A sua opinião parte de uma comparação entre a Igreja e outras realidades, como a máfia russa ou os cartéis mexicanos. Sinceramente, não vejo na Igreja os mesmos modos e métodos desse submundo do crime organizado. Enfim, cada um é livre de expressar o que pensa, mas sejamos minimamente honestos… A Igreja não é um clube de mafiosos, embora tenha muitos limites, escândalos e pecadores. Possui, na sua história milenar, uma ingente multidão de pessoas de bem, exemplos de autêntica e genuína humanidade, independentemente da consideração da sua fé. Uma simples pesquisa na net prova a existência de milhares de instituições de assistência sanitária e beneficência, pertencentes à Igreja Católica, espalhadas por todo o mundo… enfim, só quem não quer ver.

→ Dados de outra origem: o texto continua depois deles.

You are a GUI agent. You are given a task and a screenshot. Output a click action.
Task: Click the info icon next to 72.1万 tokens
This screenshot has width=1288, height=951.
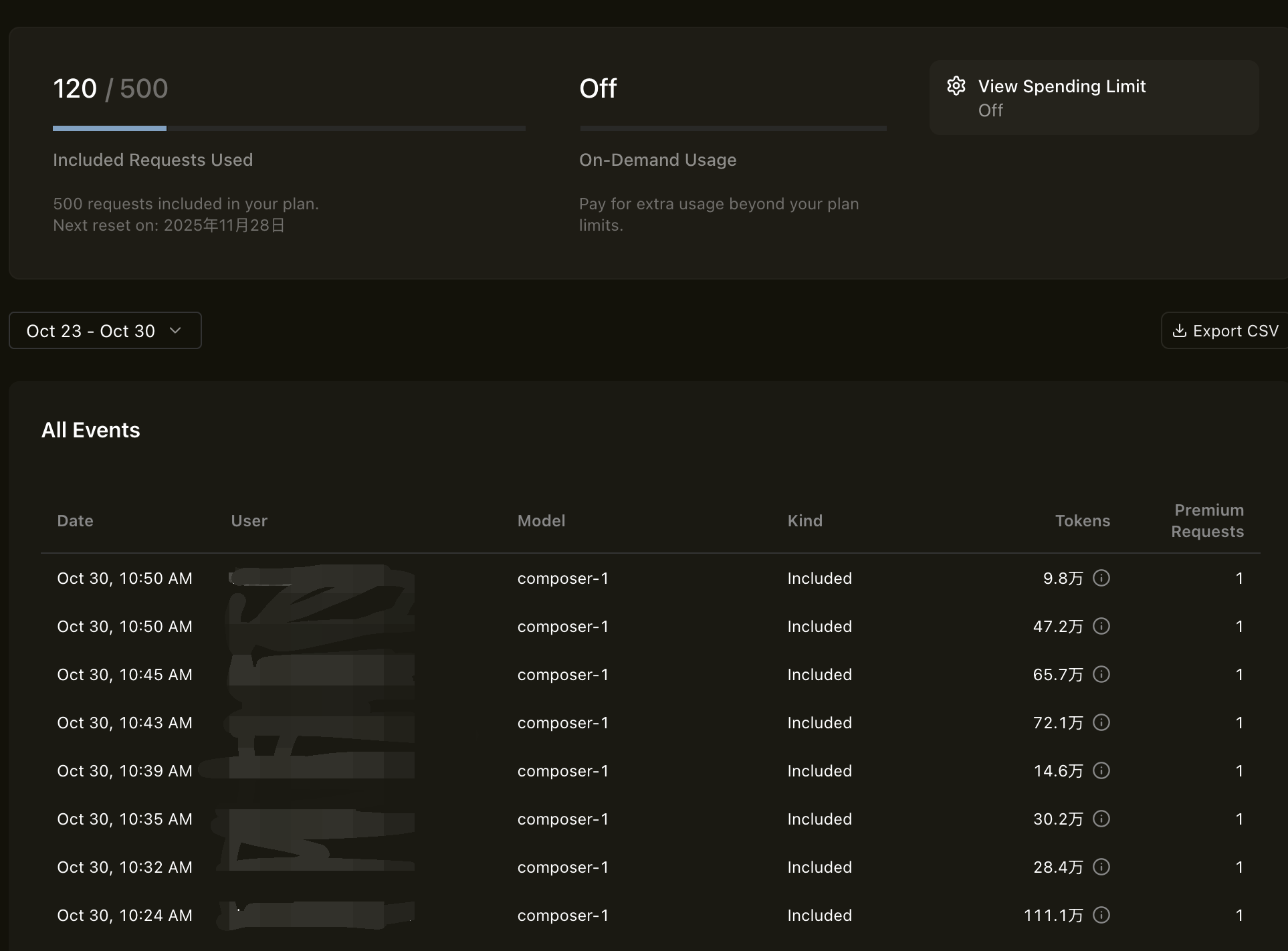[x=1101, y=722]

Parte igualmente do pressuposto de que estas comissões são centros de investigação criminal para os referidos casos, com o intuito de se subtraírem ao Estado. Falso! Não têm competências judiciais, e apenas procuram acompanhar as possíveis vítimas e recolher informações, endereçando-as para as autoridades competentes. Como afirmam as normas, “cada Bispo dote a Comissão Diocesana de Proteção de Menores e Adultos Vulneráveis de pessoas verdadeiramente especialistas nas várias áreas que envolvem a prevenção, formação, acompanhamento e escuta, tanto dos menores e adultos vulneráveis como dos seus responsáveis…. A Conferência Episcopal procure manter-se informada das atividades de cada Comissão e, na medida das suas possibilidades, unir esforços entre elas, de modo que o trabalho de cada Comissão Diocesana possa ser realizado em conjunto com outras entidades eclesiais e civis. Entre as possíveis iniciativas promovidas pela Conferência Episcopal, podem incluir-se encontros de formação e de partilha de experiências, a possível elaboração de manuais de boas práticas a serem implementados pelas entidades eclesiais onde ainda não existam e outras iniciativas semelhantes”.
Olvida crassamente um duplo ordenamento de fundo. A par do direito civil, existe um direito canónico, com regras próprias de direito penal, e aplicado em todo o mundo católico. Não substitui a esfera judicial civil. Aliás as normas canónicas “aplicam-se sem prejuízo dos direitos e obrigações estabelecidos em cada local pelas leis estatais, particularmente as relativas a eventuais obrigações de denúncia às autoridades civis competentes”. Procede paralelamente, e, nestes casos, as penalizações têm sofrido sucessivos agravamentos com o intuito de se erradicar este mal na Igreja. Por outras palavras, um abusador de menores é sujeito a dupla penalização, civil e canónica, desde que se prove a sua responsabilidade. A colaboração na investigação pode ser frutuosa, mas a Igreja não se intromete na esfera própria das autoridades civis. Por outro lado, o ordenamento canónico abrange todos os casos de vítimas com menos de 18 anos e a prescrição já quase não é considerada, uma normativa mais dura do que a civil.
Esta, como outras opiniões, afeta igualmente o princípio de inocência do réu. Infelizmente, as piadas de mau gosto colocam todos no mesmo saco. Quem é inocente, sem qualquer responsabilidade, sofre pesadas ofensas. Esta é a cruz que temos de suportar.
Os milhares de casos descobertos em todo o mundo ferem-nos profundamente, como têm repetido os pontífices. Se fosse só um caso já seria muito mau. Não é essa a Igreja de Cristo. Contudo, esse mal não pode descredibilizar toda a comunidade cristã, como se tem procurado fazer em alguns sectores. Em todo este processo tem havido muito esforço para que se erradique o mal e se faça justiça às vítimas. Nunca será um trabalho simples,
nem breve. Contudo, não somos ingénuos, o mal da pedofilia é muito maior em outros sectores da sociedade. Tomara que outras instituições fizessem o mesmo esforço. No entanto, concordo que é mais grave para uma comunidade que deveria ser exemplar. O mal do pecado é inerente ao ser humano e a batalha não tem fim.